The risk perception concern is especially valid in connection with emerging nanotechnologies because they bear the hallmarks of the risks that make us most afraid: it is a man-made risk rather than a naturally occurring risk; nanotechnologies are hard to comprehend because they are scientifically complex, invisible, and not yet completely studied and understood; there will be limited ability to control exposure to nanomaterials; and it is new technology rather than something we have experience with. Fear is driven by these risk perception factors, which can be perpetuated and magnified by media sensationalism, anti-chemical and anti-technology Internet bloggers, special interest group agendas, and political forces, even in the face of the developing science and facts concerning actual risk.

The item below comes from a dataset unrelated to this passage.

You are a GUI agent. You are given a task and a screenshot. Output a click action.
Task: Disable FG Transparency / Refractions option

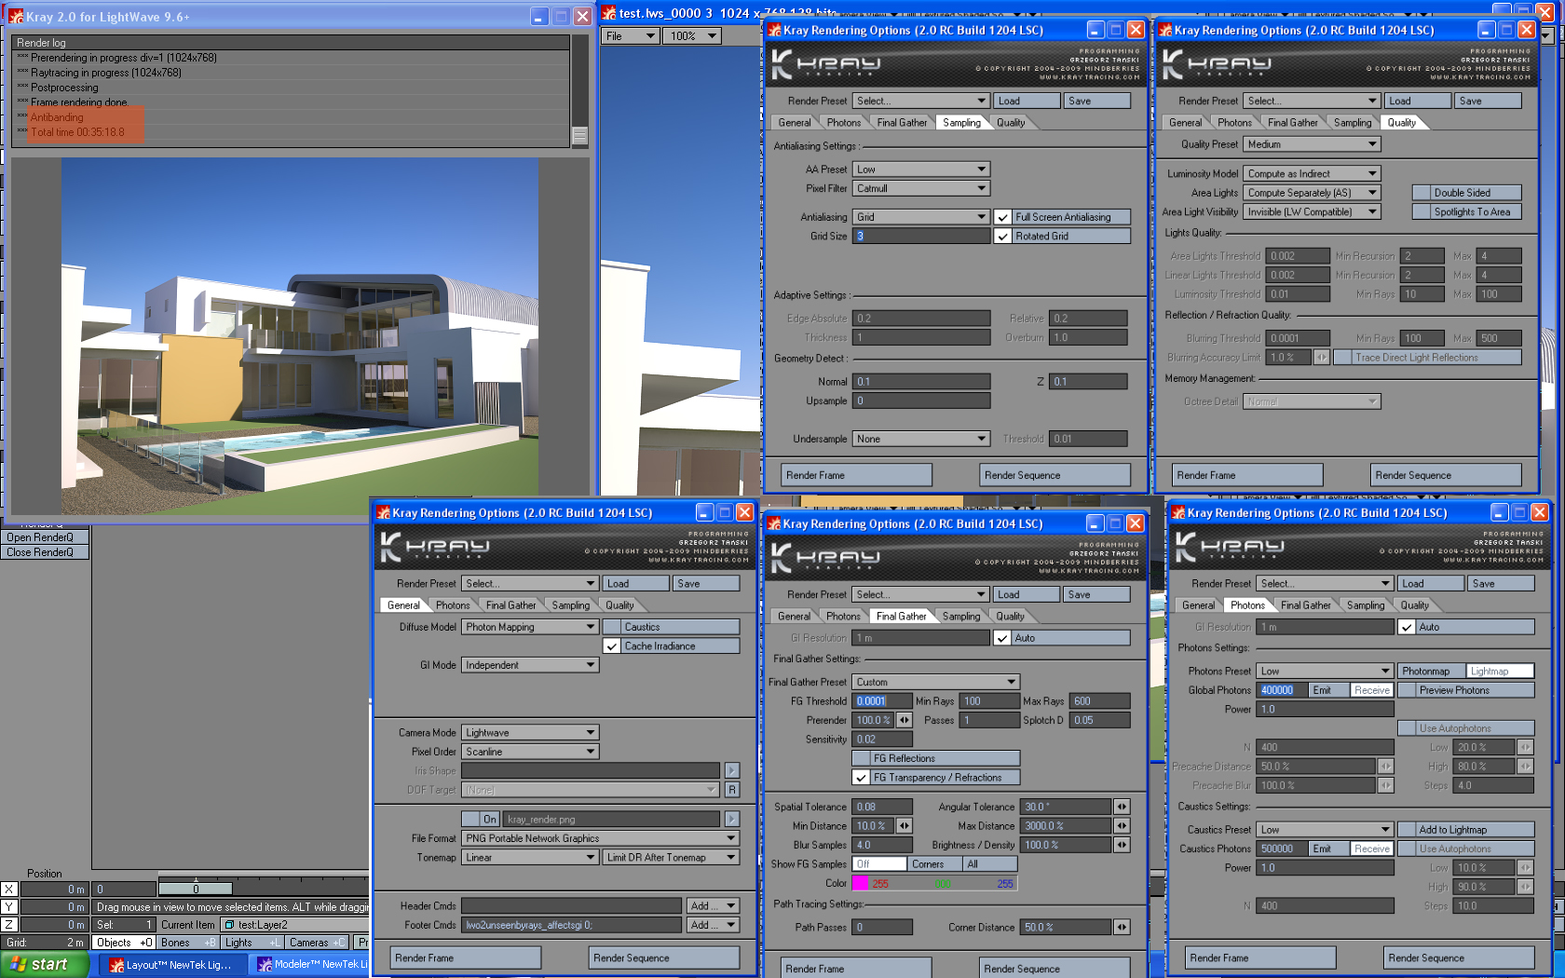[862, 778]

The prospect is real that various nano-scares could emerge in the future – fueled by message boards, blogs, interest group web sites and the traditional media. Therein lies the heightened danger of perceived risk in the Age of Nanotechnology. Risk perception, even when not supported by science, can lead to political pressure, government action, and can sow seeds of potential personal injury litigation. For nanotechnologies, these psychological and sociological phenomena will be powerful forces to be monitored by mass tort lawyers just as with the hard risk assessment science. Rational discourse will be important. To that end, mass tort and toxic tort lawyers will be important players in ensuring that irrational risk perception and the impact of nanotort litigation does not stifle otherwise beneficial technology.

NanoTorts: The Next Big Thing

Sun, 20 Sep 2009 12:00:00 GMT

The Age of Nanotechnology is here. Welcome to the Nanotort Law Blog.

The societal benefits from nanotechnologies are expected to be greater than the combined effects of microelectronics, medical imaging, computer-aided engineering, and man-made polymers developed in the 20th century. Within a few short decades, nanotechnology has the potential to deliver revolutionary advances – amazing, economy-disrupting, life-changing advances – in almost every facet of our lives. Yet few lawyers and risk managers understand what nanotechnology is and even fewer have a grasp of how the nanotechnology revolution will take place and the potential influence of tort litigation. Daubert v. Merrell Dow Pharmaceuticals hastened the assimilation of scientific understanding into the law, requiring that lawyers have sufficient expertise to understand, assess, and explain science. In the coming Age, litigating nanotechnology-related claims will require that judges and lawyers become even more sophisticated con¬sumers of science. The revolutionary changes expected to be brought about by nanotechnology will play out within the established framework of American tort liability law that has accommodated and addressed every emerging technology of the past. Risk managers, the insurance industry, and mass tort and toxic exposure lawyers have important roles to play in the realm of nano-risk perception as well as in nanotort litigation; roles that could significantly impact the degree to which the fantastic economic and societal benefits of nanotechnologies are realized.

The Nanotort Law Blog aims to be a useful resource for lawyers and risk managers. It will help you stay abreast of the current state of hazard assessment knowledge, pertinent governmental regulation, industry and NGO standards and guidelines, and other important information germane to environmental, health, and safety risks and potential liabilities.

The Nanotort Law Blog will also offer ideas and links to other helpful resources to help you monitor, understand and manage the potential - and as yet unkown - liability risks of Nanotechnologies.